Richter was visiting professor for directing at the
Ernst Busch Academy of Dramatic Arts in Berlin. In 2019, he started to serve a five-year term as professor of performing arts at the Danish National School of Performing Arts in Copenhagen, Denmark. Starting with the 2020/2021 season, Richter was to be leading director at the Munich Kammerspiele in Munich.
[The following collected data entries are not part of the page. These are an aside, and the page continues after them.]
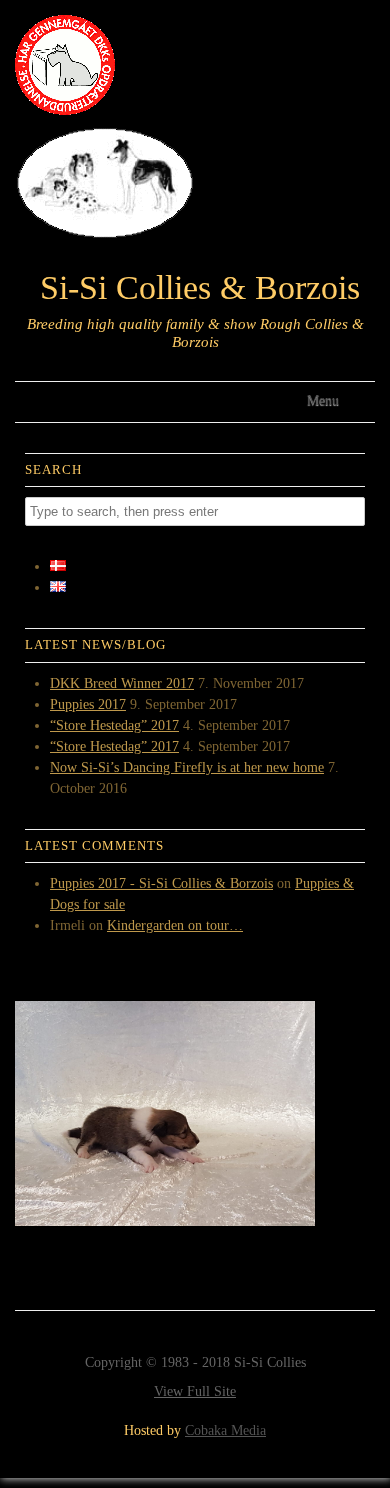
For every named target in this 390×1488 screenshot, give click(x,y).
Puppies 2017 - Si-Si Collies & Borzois (161, 883)
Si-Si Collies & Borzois (200, 288)
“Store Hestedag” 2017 (114, 725)
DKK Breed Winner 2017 (122, 683)
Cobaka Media (225, 1430)
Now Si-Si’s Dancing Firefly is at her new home (187, 767)
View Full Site (195, 1391)
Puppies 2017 (88, 704)
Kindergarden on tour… (175, 925)
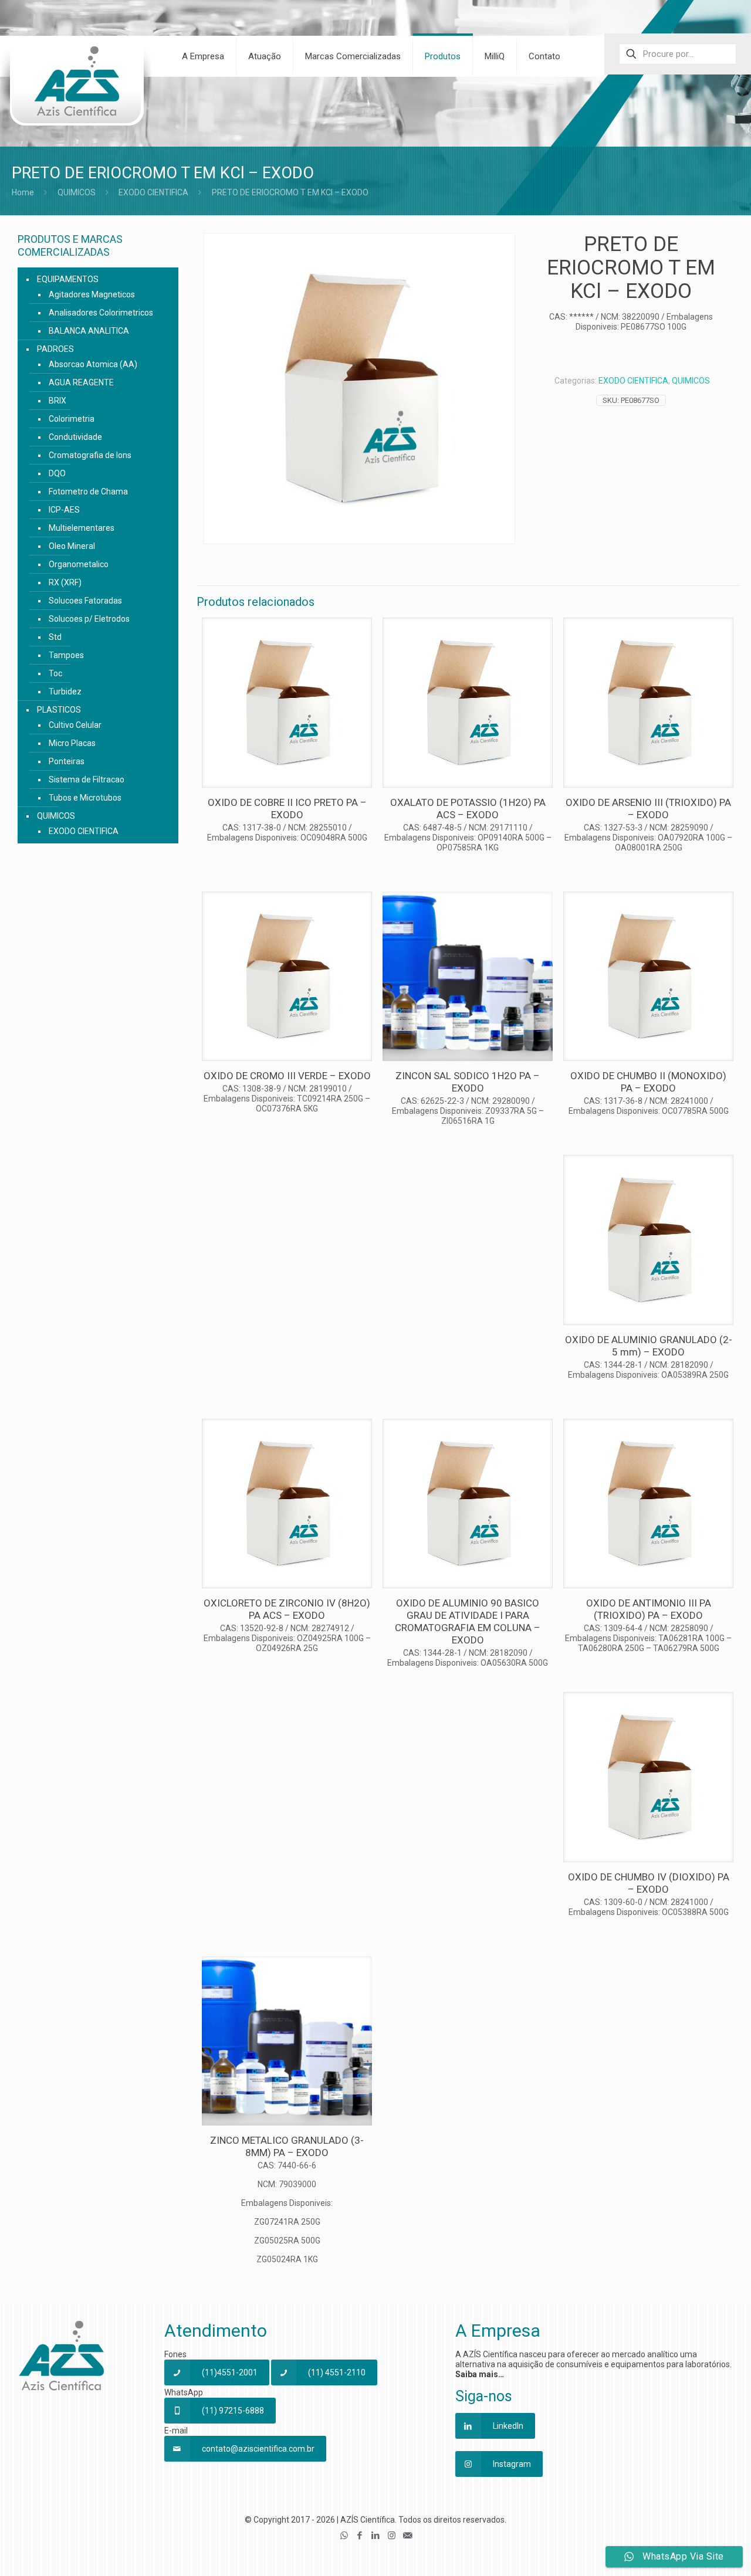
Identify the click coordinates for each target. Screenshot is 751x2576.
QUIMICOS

His plays have been translated into more than twenty-five languages and have been produced all over the world.

===Plays (selection)===
- Alles in einer Nacht, premiered at the Hamburg Kammerspiele 1996, Fischer-Verlag
- Kult – Geschichten für eine virtuelle Generation, (trilogy)/premiered at the Düsseldorf Schauspielhaus 1996: Portrait Image Konzept (Teil 1), Section (Teil 2), KULT (Teil 3), Fischer-Verlag
- Gott ist ein DJ, premiered at the Staatstheater Mainz 1998, Fischer-Verlag
- Nothing Hurts, premiered in Utrecht 1999, Fischer-Verlag
- Peace, premiered at the Schaubühne am Lehniner Platz 2000, Fischer-Verlag
- Electronic City, (Sieben Sekunden), Fischer-Verlag
- Das System, premiered at the Schaubühne am Lehniner Platz 2004, Fischer-Verlag
- Unter Eis, premiered at Schaubühne am Lehniner Platz 2004, Fischer-Verlag
- Hotel Palestine, premiered at the Schaubühne am Lehniner Platz 2004, Fischer-Verlag
- Die Verstörung, premiered at the Schaubühne am Lehniner Platz 2005, Fischer-Verlag
- Verletzte Jugend, premiered at Festival Liége / Theatre National Bruxelles 2009, Fischer-Verlag
- Trust, premiered at the Schaubühne am Lehniner Platz 2009, Fischer-Verlag
- My Secret Garden, premiered at Festival d'Avignon 2010, L'Arche Éditeur, Paris, 2010, Fischer-Verlag

===Awards===
- 2001: Audio play award of the Academy of Arts, Berlin for Nothing hurts – Szenen und Samples, directed by Antje Vowinckel
- 2013: Friedrich Luft Preis for best production in Berlin and Potsdam for the production of For the Disconnected Child at the Schaubühne Berlin
- 2018: Director of the year and Production of the year for the production of Am Königsweg by Elfriede Jelinek at the Deutsches Schauspielhaus in Hamburg, elected by the monthly Theater heute
- 2019: Chevalier de l'Ordre des Arts et des Lettres
- 2019: Special Teddy Award

===Literature===
Deiters, Franz-Josef: "'Ich habe also nach einer Form gesucht, Theater als Forum zu begreifen'. Falk Richters Theater des politischen Aktivismus'. In: Franz-Josef Deiters: Neues Welttheater? Zur Mediologie des Theaters der Neo-Avantgarden. Erich Schmidt Verlag, Berlin 2022, pp. 55-84. ISBN 978-3-503-20998-9.